Mike didn’t waste any time, he pumped and pulled the trigger again. A dry click was the only result. He backed up a step and looked down at the weapon, realizing that he had shot five times, the gun’s capacity. The creature rose up and ascended one more step. Mike backed away and tucked the shotgun under his arm so he could dig a hand into his pocket. Without looking away from the creature’s slow progress, Mike fumbled to get his hand into his pants pocket for several seconds before he gave up. He reached up for his shirt pocket and pulled out two shells.

His fingers felt numb as they tried to feed a shell into the magazine. The first shell shook out of his panicked hand and tumbled to the floor. Before it bounced on the carpet he had already started to align the next. Mike backed up another step and exhaled, managing to click it home. As Mike fumbled with the second shell, the monster’s torso cleared the top of the stairs. It wavered and swayed as the creature’s life flowed out from the wounds in its chest. Weighing his options, Mike continued to load the gun instead of shooting the two rounds he had managed to load.

The creature fell facedown, landing on Bill’s body. Mike had backed nearly ten feet down the hall as he worked on pushing the third round into the shotgun’s magazine. He watched the creature rock and spasm. It’s paroxysms slowed, and Mike felt a glimmer of hope that his adversary was dying.

Conditioned by books and movies his entire adult life, Mike never once assumed that the battle was complete. He finished loading the fourth and fifth shells as he stared at the creature. Fully loaded, he raised the gun and took aim at the top of the creature’s skull and marveled again at its size. From his position he could only see the head, shoulders, arms, and part of the back—the rest of the beast was draped around the corner, down the staircase.

He settled on the head, hoping the the rounds would have some effect on the giant skull. Mike aimed at the jet black, matted hair and pulled the trigger. He pumped the shotgun but his finger fell away from the trigger. Mike was stupefied by what he saw: as the shot hit its skull, the creature pushed its head up, away from Bill’s body. Bill’s shirt now had a ragged, bloody hole, and gore streaked the monster’s face. Facedown on Bill’s corpse, the creature had been feeding on Bill’s flesh. While Mike had thought it was convulsing in death throes, it had fed and regained some strength. Evidence of the regeneration showed on the creature’s chest where flesh had re-grown to protect the monster’s organs once more.

Mike blinked hard and shook his head to snap himself out of his stupor. He raised the gun again and aimed at the newly healed chest and fired.

The creature reacted instantly. Its long arm swooped down and plucked the paranormal attenuator from the floor.
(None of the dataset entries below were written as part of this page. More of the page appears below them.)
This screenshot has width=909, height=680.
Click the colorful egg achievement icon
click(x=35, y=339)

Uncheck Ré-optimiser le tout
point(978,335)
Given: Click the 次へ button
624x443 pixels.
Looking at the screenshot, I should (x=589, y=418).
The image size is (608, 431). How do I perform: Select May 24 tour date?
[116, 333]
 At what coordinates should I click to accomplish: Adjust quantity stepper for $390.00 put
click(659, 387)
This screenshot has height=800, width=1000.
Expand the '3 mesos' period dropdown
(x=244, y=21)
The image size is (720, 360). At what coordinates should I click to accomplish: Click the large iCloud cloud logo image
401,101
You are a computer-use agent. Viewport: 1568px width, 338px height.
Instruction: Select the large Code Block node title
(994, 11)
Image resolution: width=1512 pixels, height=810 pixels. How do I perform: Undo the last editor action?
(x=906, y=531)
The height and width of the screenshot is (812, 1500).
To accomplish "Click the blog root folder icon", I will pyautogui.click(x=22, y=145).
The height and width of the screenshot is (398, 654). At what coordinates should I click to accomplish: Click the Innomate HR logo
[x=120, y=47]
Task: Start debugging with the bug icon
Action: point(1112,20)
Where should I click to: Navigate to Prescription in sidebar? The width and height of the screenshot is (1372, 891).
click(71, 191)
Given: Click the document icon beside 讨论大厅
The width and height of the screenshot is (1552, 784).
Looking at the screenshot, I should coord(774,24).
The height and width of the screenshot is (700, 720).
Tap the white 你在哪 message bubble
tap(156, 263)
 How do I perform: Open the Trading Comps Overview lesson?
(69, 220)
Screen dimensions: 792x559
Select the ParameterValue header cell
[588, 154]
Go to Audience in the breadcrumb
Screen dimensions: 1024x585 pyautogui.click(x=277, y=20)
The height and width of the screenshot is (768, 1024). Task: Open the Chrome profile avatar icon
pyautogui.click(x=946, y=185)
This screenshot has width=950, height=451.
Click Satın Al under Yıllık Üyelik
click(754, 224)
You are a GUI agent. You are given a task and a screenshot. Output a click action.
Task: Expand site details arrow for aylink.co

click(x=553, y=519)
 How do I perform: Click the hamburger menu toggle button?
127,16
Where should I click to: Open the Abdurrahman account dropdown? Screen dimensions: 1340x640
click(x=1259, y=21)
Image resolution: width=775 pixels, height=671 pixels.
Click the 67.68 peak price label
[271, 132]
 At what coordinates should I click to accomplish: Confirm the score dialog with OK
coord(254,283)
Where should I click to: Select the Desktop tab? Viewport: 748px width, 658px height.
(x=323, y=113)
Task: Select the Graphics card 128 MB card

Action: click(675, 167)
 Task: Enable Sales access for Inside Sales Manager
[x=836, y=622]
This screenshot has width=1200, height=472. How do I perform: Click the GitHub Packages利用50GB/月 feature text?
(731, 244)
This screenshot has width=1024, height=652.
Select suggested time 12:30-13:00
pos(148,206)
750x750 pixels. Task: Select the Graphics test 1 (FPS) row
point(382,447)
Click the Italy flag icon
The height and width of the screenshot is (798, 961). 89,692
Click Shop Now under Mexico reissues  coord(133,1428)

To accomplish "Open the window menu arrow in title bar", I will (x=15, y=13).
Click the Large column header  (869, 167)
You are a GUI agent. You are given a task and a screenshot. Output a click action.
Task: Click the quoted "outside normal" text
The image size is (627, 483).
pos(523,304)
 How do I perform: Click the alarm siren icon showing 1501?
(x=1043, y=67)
Mike got off one more shot to the creature’s chest, but before Mike could shoot again, the metal box was flying through the air towards his head. The dangling antenna fluttered behind, dragged along by its cord. Mike ducked and raised his hands defensively, taking the brunt of the missile with the shotgun.

He tried to re-aim. The giant hurled the chair and it crashed into Mike’s pelvis and knees. He dodged to the side, to avoid being hit by the detector Bill had built to track the creature. Mike ducked into the master bedroom just as another chair crashed down the hall.

Leading with the gun, Mike popped out into the hallway and pulled the trigger. Nothing happened. The blow from the amplifier had damaged the action of the shotgun and the trigger would no longer squeeze. The cans of soda buzzed by Mike’s head and exploded against the wall at the end of the hall. He pulled back into the bedroom and tried to focus. Now that he’d injured the creature, his instinct to fight was powerful. Without a working shotgun, fighting would be suicide.